### [WHAT YOU HAVE TO DO]
Beginning at the line that contains "Where should I click to: Collapse", repeat each line exactly through the last one of the records below, and leave out the pictures.

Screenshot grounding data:
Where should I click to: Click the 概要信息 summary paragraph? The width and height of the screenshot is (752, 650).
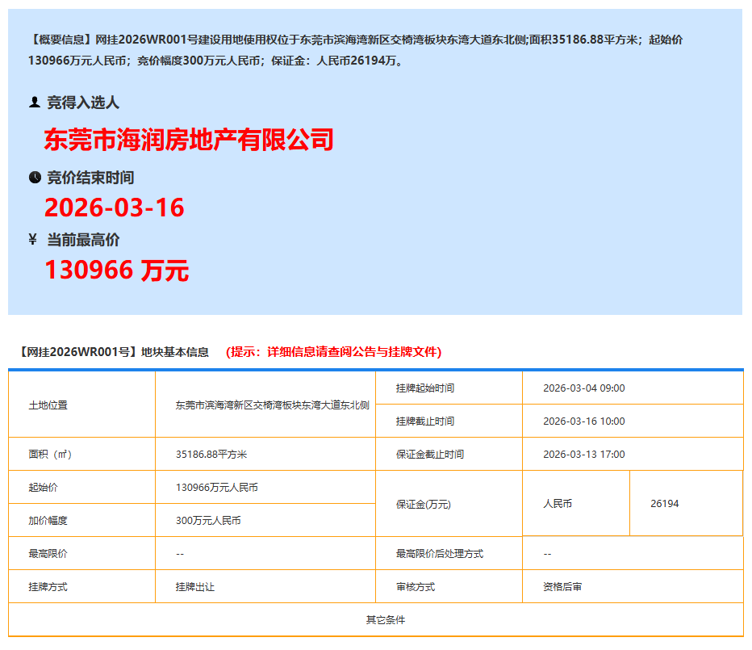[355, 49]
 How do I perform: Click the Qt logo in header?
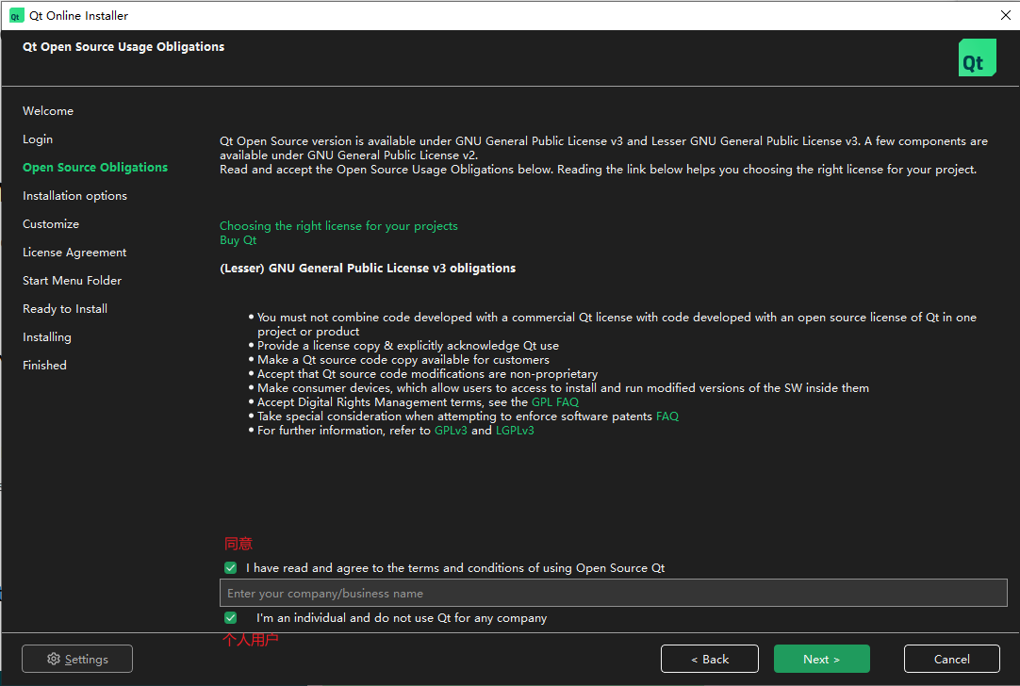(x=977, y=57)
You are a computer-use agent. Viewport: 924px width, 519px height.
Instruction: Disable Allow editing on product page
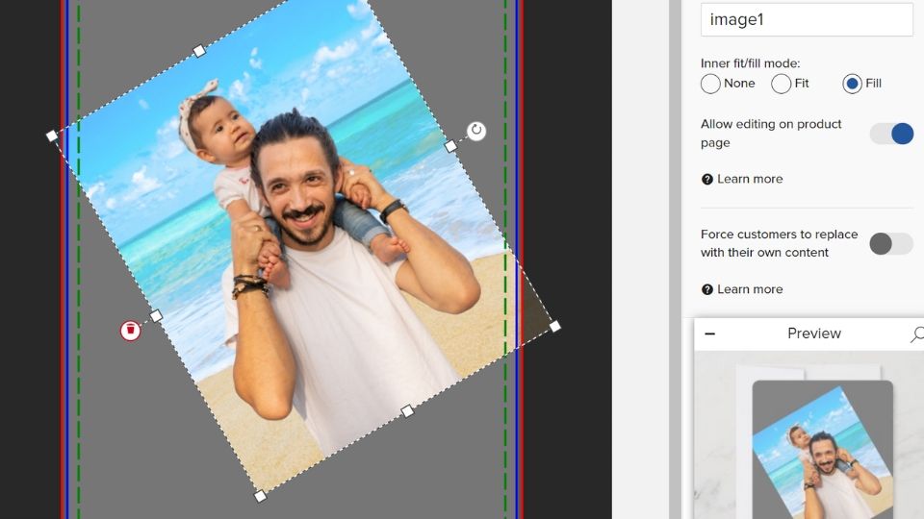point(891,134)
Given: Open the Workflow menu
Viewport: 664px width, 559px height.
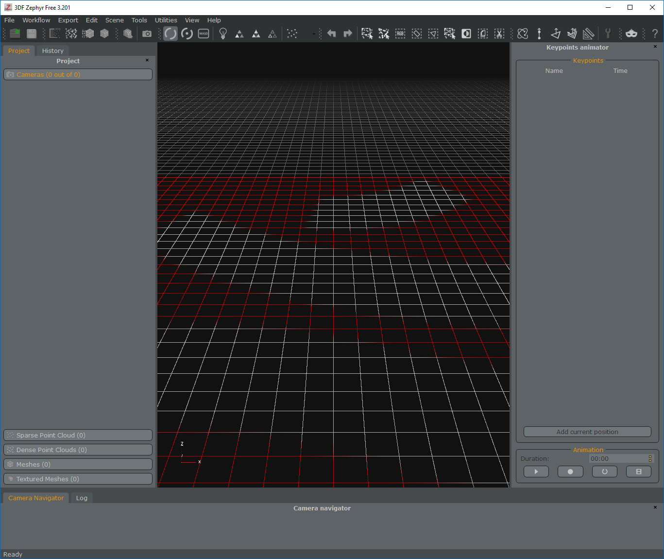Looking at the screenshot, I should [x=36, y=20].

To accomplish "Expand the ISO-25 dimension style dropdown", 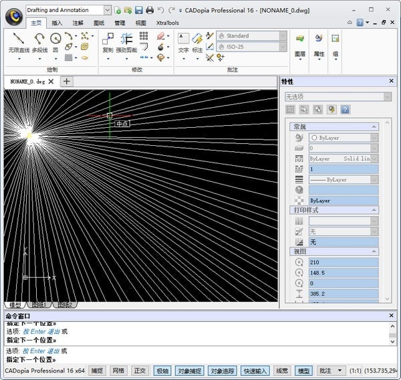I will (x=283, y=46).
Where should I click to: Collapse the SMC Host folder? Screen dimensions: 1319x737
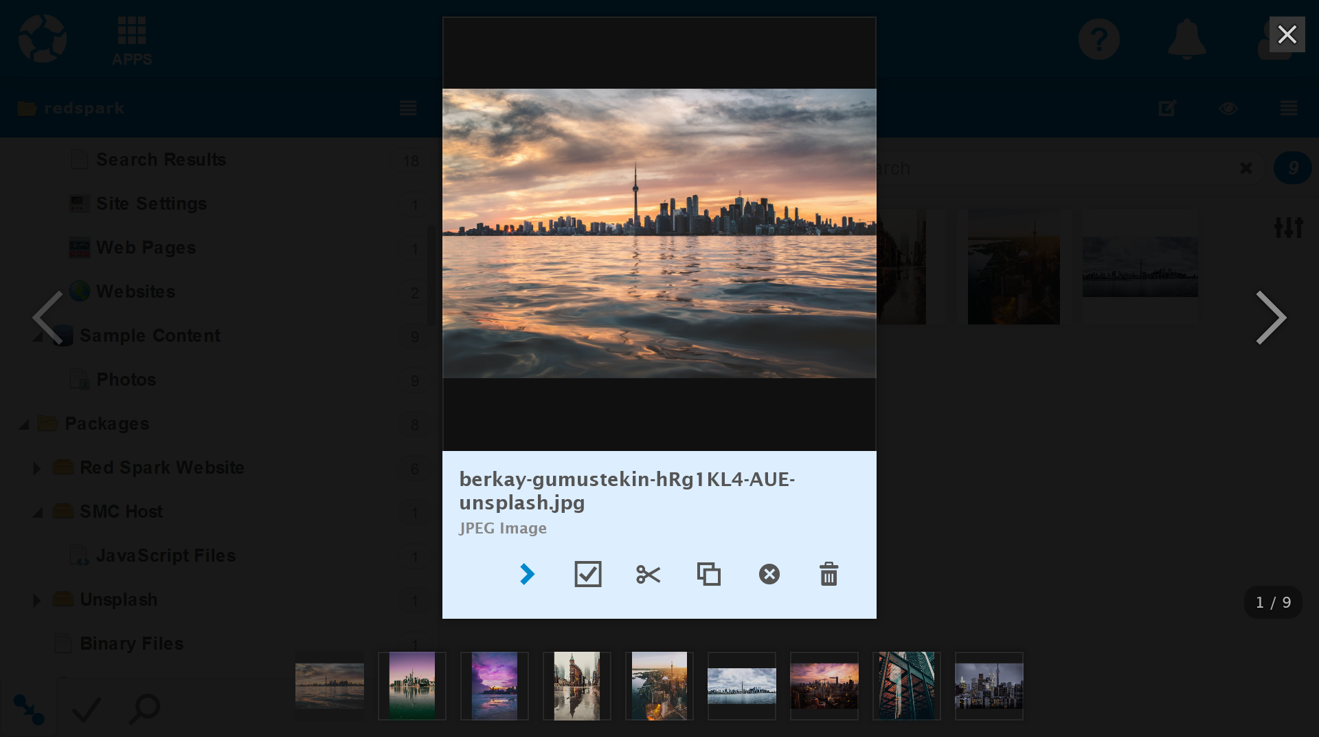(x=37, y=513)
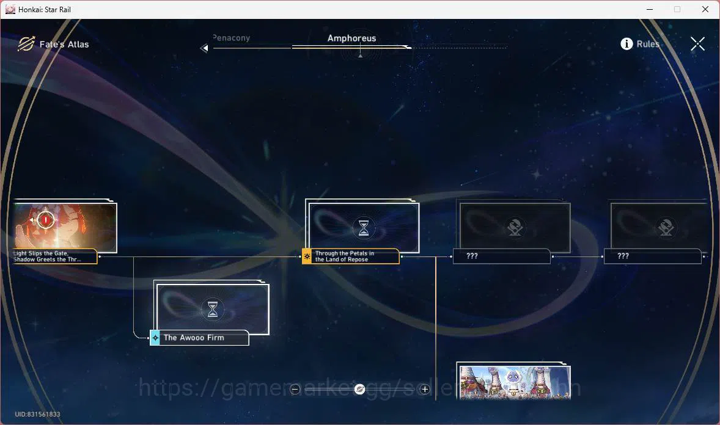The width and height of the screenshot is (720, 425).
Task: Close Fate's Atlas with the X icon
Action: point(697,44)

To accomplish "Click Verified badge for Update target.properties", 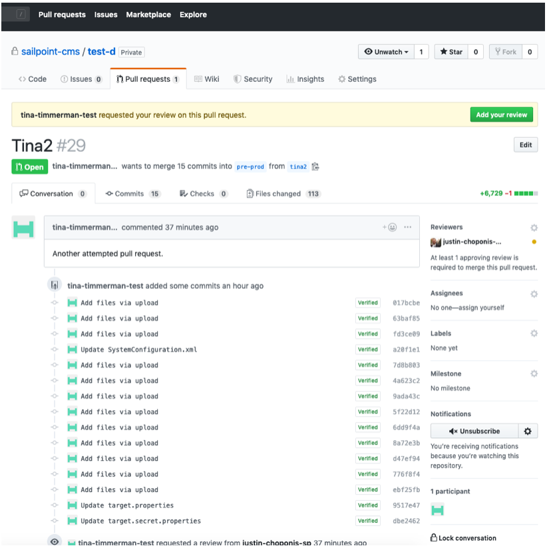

### [PROBLEM SOLUTION]
Where should I click to: Collapse the SMC Host folder? Screen dimensions: 1319x737
(x=37, y=513)
The width and height of the screenshot is (720, 425).
Task: Close Fate's Atlas with the X icon
Action: point(697,44)

To accomplish "Click Verified badge for Update target.properties", 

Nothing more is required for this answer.